After the engagement earlier in September, 1 Carrier Group tracked the battlecruiser
Gneisenau to the port of Kolberg near the Polish front. On 21 September, flights of Fairey Swordfish from 1st, 2nd, 4th, and 5th Carrier Air Groups launch from HM carriers
Furious and
Courageous in the Southern Baltic, and successfully send both
Gneisenau and a U-boat flotilla to the bottom of Kolberg harbour.

On 29 September, 1 Surface Group headed up by HM battleships
Rodney and
Nelson spots and engages a German surface group in the Heligoland Bight.
Gneisenau’s sister ship
Scharnhorst is put down.

Then, in early October, 1 Carrier Group spots yet another German surface group in the Kattegat. The group includes the vaunted German battleships
Bismarck and
Tirpitz. A running battle down the eastern Danish coast nets 1 Carrier Group yet more victories:
Bismarck goes to an early grave in the Øresund on 4 October, and
Blücher is sunk off the Pommeranian Coast on 5 October.
Tirpitz and
Graf Spee are chased into the port of Lübeck, where my planes follow. We get our first taste of fortress Europe, however: enemy air cover over Lübeck is very thick, and after sustaining considerable losses, I cancel the port strike.
My fleet holds off Lübeck for the next few weeks, hoping to coax
Tirpitz out for another go. Unfortunately, the Germans have launched a surprise invasion of Denmark, and their race to the Skagerrak risks trapping my fleet in the Baltic. I withdraw my fleet back into the North Sea on 3 November.
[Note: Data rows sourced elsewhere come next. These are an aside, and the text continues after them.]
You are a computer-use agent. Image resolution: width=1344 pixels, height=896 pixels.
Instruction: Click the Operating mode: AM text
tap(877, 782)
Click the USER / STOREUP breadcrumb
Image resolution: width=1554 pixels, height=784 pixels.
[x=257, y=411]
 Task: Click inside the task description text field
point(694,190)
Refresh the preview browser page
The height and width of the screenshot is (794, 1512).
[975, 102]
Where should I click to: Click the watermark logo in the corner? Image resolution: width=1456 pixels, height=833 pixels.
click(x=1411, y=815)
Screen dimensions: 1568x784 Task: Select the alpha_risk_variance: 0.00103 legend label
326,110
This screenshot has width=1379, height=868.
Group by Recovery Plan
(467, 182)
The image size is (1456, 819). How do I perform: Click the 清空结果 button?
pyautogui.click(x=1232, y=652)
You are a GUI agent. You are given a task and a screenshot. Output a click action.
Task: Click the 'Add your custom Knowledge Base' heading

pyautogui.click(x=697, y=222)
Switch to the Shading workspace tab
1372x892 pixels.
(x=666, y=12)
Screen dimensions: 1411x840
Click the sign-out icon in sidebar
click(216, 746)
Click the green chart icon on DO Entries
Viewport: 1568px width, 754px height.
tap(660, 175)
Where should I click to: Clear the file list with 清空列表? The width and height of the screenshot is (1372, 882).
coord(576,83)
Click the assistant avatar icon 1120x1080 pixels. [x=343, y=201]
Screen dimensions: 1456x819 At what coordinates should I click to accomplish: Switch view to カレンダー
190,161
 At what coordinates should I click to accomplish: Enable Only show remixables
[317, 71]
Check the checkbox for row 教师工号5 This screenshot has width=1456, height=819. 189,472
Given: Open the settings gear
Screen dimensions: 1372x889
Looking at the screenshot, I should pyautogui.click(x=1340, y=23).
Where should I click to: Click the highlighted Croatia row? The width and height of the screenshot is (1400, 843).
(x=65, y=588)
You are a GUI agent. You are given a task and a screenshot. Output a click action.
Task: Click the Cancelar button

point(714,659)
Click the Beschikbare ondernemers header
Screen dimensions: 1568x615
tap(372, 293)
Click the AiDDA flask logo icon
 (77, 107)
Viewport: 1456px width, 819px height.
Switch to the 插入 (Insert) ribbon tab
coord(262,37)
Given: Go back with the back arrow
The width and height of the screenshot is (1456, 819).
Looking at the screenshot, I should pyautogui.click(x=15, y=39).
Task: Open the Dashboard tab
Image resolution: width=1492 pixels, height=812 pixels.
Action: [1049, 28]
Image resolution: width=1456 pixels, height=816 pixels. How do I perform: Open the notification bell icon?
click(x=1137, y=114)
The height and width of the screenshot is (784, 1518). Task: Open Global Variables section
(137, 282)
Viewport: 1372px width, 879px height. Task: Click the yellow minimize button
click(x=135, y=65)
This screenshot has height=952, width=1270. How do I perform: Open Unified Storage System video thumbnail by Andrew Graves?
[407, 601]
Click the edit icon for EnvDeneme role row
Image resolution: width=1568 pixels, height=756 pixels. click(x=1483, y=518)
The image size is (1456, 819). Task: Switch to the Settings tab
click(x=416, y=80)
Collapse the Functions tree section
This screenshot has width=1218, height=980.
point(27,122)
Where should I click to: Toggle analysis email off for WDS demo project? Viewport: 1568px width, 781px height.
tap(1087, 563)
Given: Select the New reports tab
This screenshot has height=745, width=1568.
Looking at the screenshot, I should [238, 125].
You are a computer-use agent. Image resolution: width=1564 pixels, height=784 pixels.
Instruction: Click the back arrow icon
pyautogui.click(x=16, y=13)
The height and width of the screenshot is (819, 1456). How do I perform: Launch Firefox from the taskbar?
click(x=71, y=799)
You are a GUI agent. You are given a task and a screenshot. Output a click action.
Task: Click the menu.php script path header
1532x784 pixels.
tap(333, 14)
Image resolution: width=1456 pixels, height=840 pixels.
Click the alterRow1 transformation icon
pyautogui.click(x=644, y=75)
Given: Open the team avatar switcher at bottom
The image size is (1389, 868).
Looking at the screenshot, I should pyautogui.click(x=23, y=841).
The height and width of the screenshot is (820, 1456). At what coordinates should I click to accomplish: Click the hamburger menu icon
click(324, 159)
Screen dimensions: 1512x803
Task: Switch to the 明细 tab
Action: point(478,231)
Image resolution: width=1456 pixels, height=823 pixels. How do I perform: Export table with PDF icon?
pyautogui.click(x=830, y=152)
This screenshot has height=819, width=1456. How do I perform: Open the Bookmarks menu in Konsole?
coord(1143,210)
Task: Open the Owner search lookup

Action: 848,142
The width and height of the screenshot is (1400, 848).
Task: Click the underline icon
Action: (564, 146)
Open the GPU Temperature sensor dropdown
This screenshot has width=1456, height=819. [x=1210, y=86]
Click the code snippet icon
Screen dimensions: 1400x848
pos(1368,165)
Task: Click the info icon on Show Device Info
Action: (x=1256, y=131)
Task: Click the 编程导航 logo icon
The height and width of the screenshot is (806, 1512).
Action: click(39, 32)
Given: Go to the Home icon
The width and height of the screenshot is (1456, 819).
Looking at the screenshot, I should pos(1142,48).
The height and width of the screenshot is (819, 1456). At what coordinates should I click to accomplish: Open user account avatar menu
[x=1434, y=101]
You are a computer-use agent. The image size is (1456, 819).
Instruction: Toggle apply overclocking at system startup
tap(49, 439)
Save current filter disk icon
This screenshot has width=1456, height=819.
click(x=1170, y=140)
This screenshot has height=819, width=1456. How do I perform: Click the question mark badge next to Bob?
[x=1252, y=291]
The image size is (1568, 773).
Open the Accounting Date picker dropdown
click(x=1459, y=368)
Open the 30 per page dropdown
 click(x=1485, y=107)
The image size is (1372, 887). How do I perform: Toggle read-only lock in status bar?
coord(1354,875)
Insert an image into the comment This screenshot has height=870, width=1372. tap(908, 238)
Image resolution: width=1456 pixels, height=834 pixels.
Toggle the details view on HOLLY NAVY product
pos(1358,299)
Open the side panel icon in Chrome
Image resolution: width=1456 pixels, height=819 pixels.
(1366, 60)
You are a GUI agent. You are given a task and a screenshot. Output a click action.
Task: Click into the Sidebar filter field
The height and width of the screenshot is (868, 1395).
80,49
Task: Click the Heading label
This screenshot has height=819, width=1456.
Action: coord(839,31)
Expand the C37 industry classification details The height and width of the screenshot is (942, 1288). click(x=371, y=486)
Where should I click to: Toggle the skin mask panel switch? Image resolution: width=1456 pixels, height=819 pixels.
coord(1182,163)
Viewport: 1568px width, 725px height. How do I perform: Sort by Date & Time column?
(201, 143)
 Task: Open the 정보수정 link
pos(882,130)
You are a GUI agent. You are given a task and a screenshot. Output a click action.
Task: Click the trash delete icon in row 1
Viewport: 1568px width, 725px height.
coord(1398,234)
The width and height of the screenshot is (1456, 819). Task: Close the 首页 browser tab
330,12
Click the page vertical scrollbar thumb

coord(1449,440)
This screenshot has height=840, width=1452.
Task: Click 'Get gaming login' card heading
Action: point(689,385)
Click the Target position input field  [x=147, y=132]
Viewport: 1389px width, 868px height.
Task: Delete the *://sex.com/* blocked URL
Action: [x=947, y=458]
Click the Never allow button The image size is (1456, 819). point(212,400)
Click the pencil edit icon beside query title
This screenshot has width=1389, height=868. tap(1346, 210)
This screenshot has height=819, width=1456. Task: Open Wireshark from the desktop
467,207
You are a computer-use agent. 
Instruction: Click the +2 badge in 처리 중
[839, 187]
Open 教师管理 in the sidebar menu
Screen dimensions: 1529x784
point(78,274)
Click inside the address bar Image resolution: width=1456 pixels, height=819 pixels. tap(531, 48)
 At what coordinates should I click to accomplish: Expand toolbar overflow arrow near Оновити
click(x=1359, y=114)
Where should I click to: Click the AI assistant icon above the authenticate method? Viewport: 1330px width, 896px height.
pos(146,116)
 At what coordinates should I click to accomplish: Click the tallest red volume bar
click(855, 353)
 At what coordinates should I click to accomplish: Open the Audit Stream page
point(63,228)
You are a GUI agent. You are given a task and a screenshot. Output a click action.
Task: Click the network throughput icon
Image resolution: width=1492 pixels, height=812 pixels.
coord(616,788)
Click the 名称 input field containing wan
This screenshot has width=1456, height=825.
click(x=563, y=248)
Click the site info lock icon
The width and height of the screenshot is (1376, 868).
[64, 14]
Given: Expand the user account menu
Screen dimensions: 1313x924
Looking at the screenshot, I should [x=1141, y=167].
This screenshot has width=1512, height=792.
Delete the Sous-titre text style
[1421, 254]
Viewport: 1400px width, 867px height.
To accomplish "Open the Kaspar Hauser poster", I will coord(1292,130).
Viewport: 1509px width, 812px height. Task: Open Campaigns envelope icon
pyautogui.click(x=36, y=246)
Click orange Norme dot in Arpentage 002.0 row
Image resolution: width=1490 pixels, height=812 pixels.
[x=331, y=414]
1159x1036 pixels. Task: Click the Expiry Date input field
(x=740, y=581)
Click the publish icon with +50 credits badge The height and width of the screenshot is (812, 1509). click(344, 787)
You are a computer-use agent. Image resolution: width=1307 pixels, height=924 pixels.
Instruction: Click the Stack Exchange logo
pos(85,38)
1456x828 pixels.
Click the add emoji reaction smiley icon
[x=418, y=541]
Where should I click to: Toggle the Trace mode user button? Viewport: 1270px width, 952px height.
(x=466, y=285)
There is nothing I can do for the Danes. They surrender on 9 November.
On the production front, some good news: upgrades are moving along enough that I can shift some industrial capacity into building new units. I have ordered three new squadrons of dive bombers, two of interceptors, and five new armoured divisions. The divisions constitute a single brigade of medium tanks, two brigades of motorized infantry, and a supporting brigade of tank destroyers. My hope is they will give me some edge against the German combined arms onslaught. The first five divisions will be deployed in June 1940.